Cape Cod Angler Stunned After Reeling In 6-Foot Trophy Tarpon Off The Beach

tarpon fishing jumping fish

iStockphoto / Daniel Smith


Tarpon, aka the Silver King, is arguably the most sought after gamefish in the state of Florida but a 6-footer was just caught off the beach in Cape Cod.

20-year-old Hans Brings Jr. reeled in a ‘trophy’ tarpon while fishing off the beach in Mashpee, Cape Cod. Suffice it to say there is no possible way he knew it was a tarpon that ripped his hook when the rod first bent over.

The Megalops atlanticus is found throughout the Southeast. They can be targeted in North Carolina during the Summer and they’ve caught some big fish there, including a state record 193 lb. 5 oz. fish caught in 2008. And some fish are sparsely caught north of NC in Maryland and Virginia but beyond that they are exceedingly rare.

To catch a tarpon in Cape Cod is virtually unheard of. But they have the video to prove it happened!

Brings Jr. told Boston 25 News “I could not believe my eyes when I saw it, it was truly incredible.” Adding that “It was the best fishing day of my life and it’ll be hard to top in the future.”

His father says that tarpon measuring 5 feet in Florida are considered trophy fish which, to a certain degree, is accurate.

Here in Florida, tarpon are almost an exclusively catch-and-release species. Anglers can purchase a Tarpon Tag in Florida to keep 1 fish per year if an angler is chasing a state fishing record or a fishing world record.

So, measuring tarpon in Florida is done by taking tail to lip measurements, a girth measurement, and estimating the weight of a fish. Anglers use the ‘Babcock 1936 formula’ which is: (Length x Girth(2)/800= weight, then adding 13%, and that yields a proper estimate of the fish’s weight.

All that is to say, we don’t really focus on the length of a tarpon as whether or not it’s a trophy fish in Florida, it’s more about the final weight estimate. But any fish can be a ‘trophy’ fish if it matters enough to the angler, at least I’ve always believed so. The first tarpon I ever caught was a tiny juvenile tarpon caught on light tackle that jumped and flipped nonstop like an acrobat. That fish was more memorable to me than a lot of big fish I’ve caught.

Best Chance To Catch A Tarpon (Hint: Not in Cape Cod)

Tarpon season in Southwest Florida had wound down from the May/June peak. But these fish can be caught year-round in the Sunshine State, particularly in The Florida Keys which offers some of the best tarpon fishing around.

This species can be targeted year-round throughout the Caribbean Sea and stretching from Africa to Mexico.
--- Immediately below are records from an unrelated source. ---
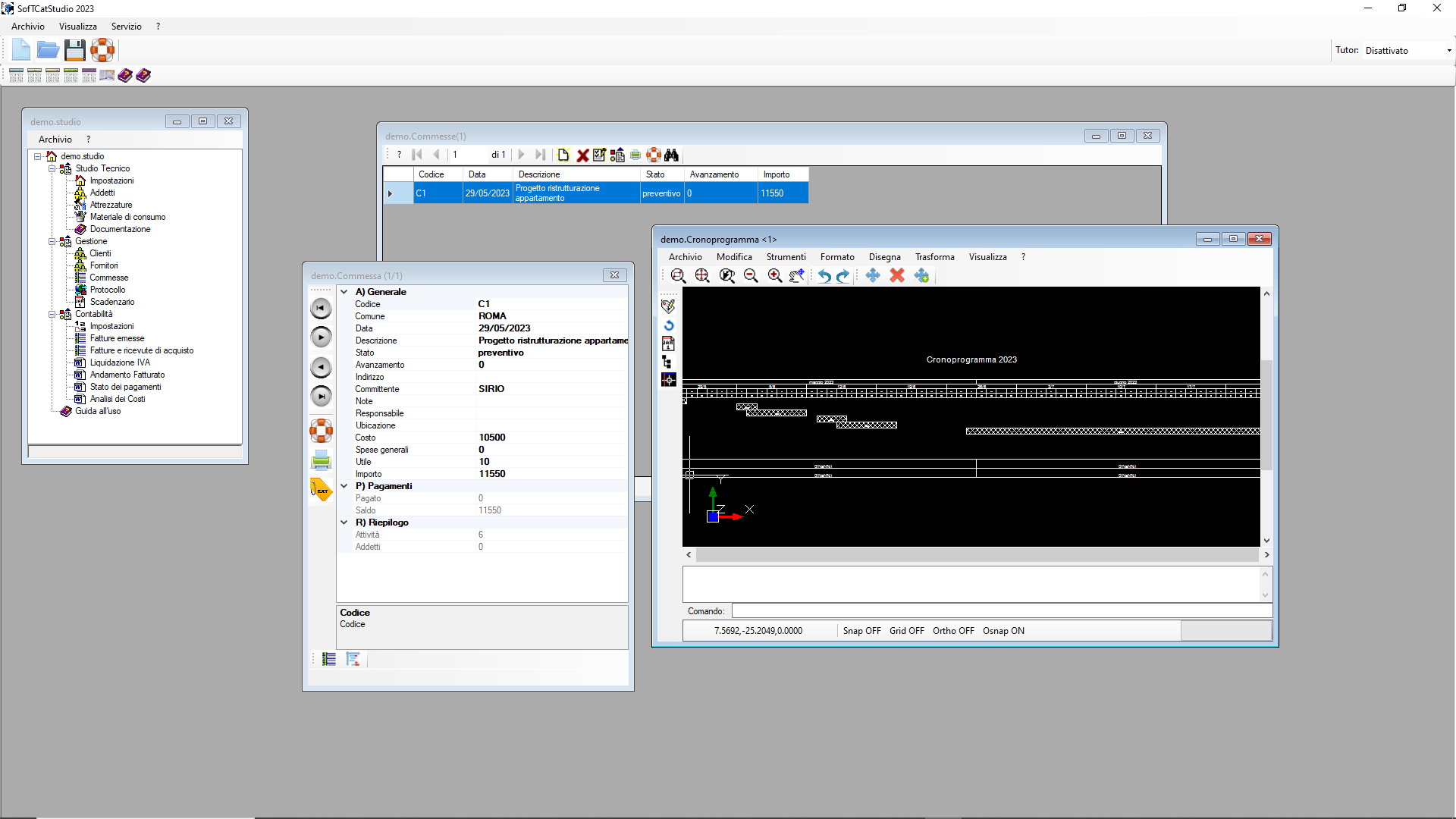The image size is (1456, 819).
Task: Click the lifebuoy help icon in main toolbar
Action: pyautogui.click(x=102, y=51)
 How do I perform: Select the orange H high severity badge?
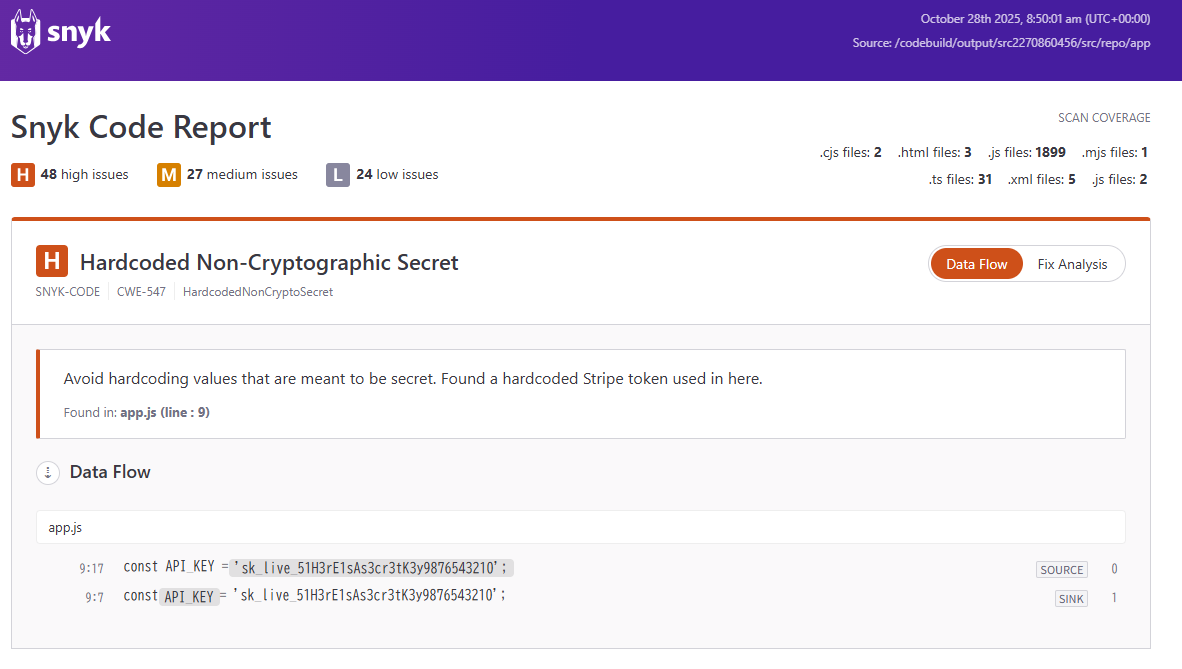click(22, 174)
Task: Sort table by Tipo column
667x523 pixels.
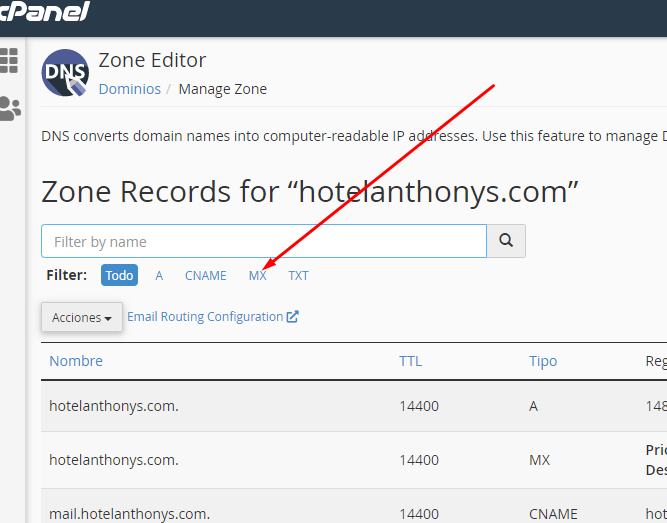Action: [543, 361]
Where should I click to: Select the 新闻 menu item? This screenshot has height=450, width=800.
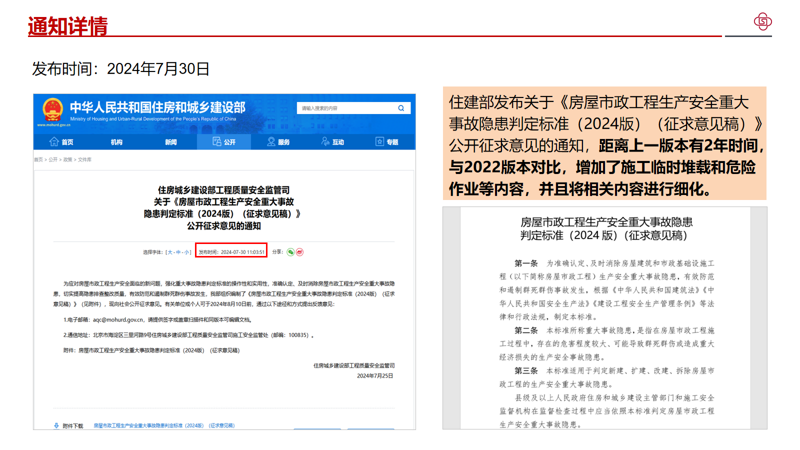click(x=170, y=142)
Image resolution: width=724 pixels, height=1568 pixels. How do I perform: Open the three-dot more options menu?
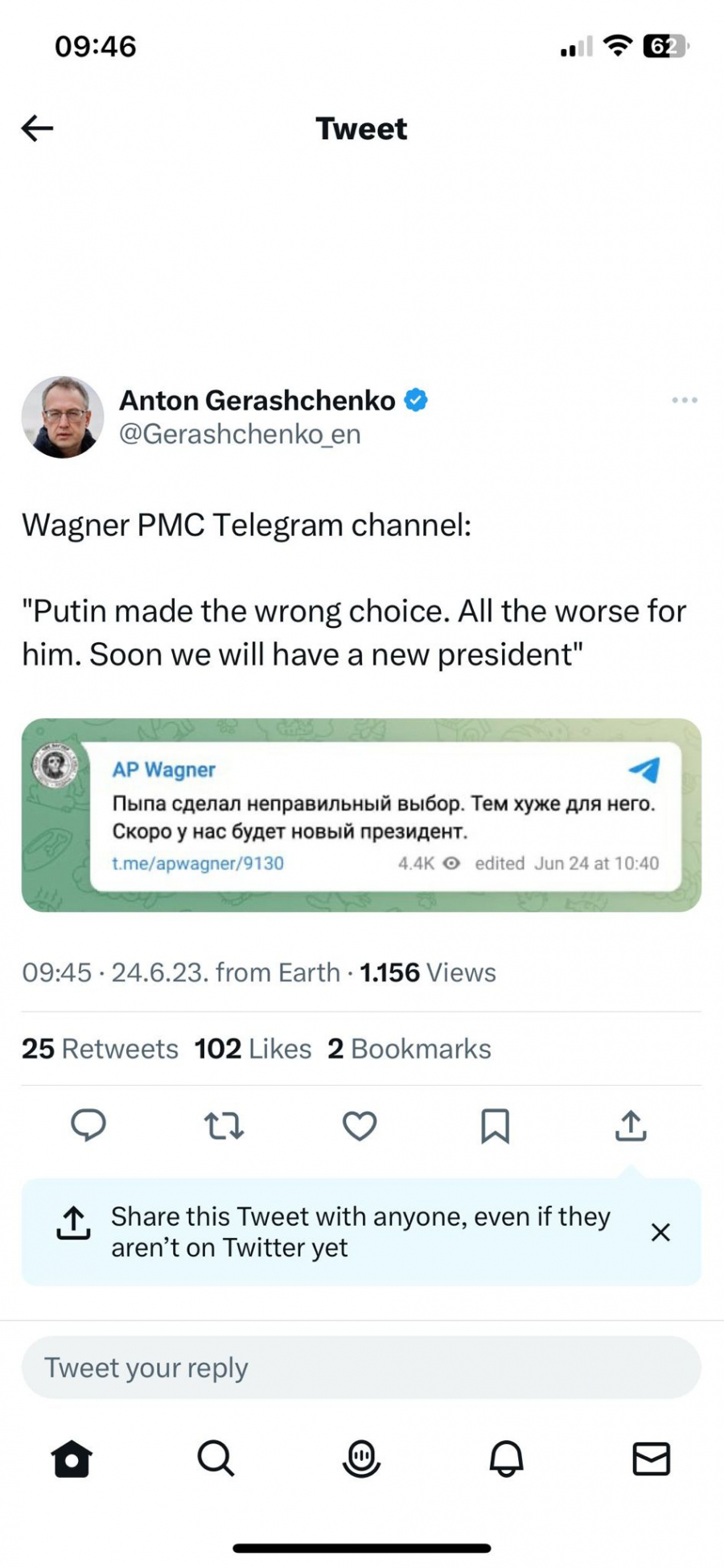684,400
But the arguably best time to target big fish, ones weighing 100 or more pounds, is in late Spring and early Summer in Southwest Florida.

The big fish migrate from the Atlantic Coast of Africa through the Caribbean and up the SW Coast of Florida. From Boca Grande Pass to Tampa Bay the tarpon fishing is on fire for about two months.

The fishing itself can turn into a bit of a rodeo with tons of boats piled up on each other near Anna Maria Island and in Boca Grande but the juice is worth the squeeze. These powerful acrobatic fish offer a fight unlike any other, and it’s catch and release so the fish gets to live and fight another day.

As for tarpon fishing in Cape Cod, anglers could spend their whole lives fishing those beaches and never see one of these fish. This catch appears to be a complete anomaly.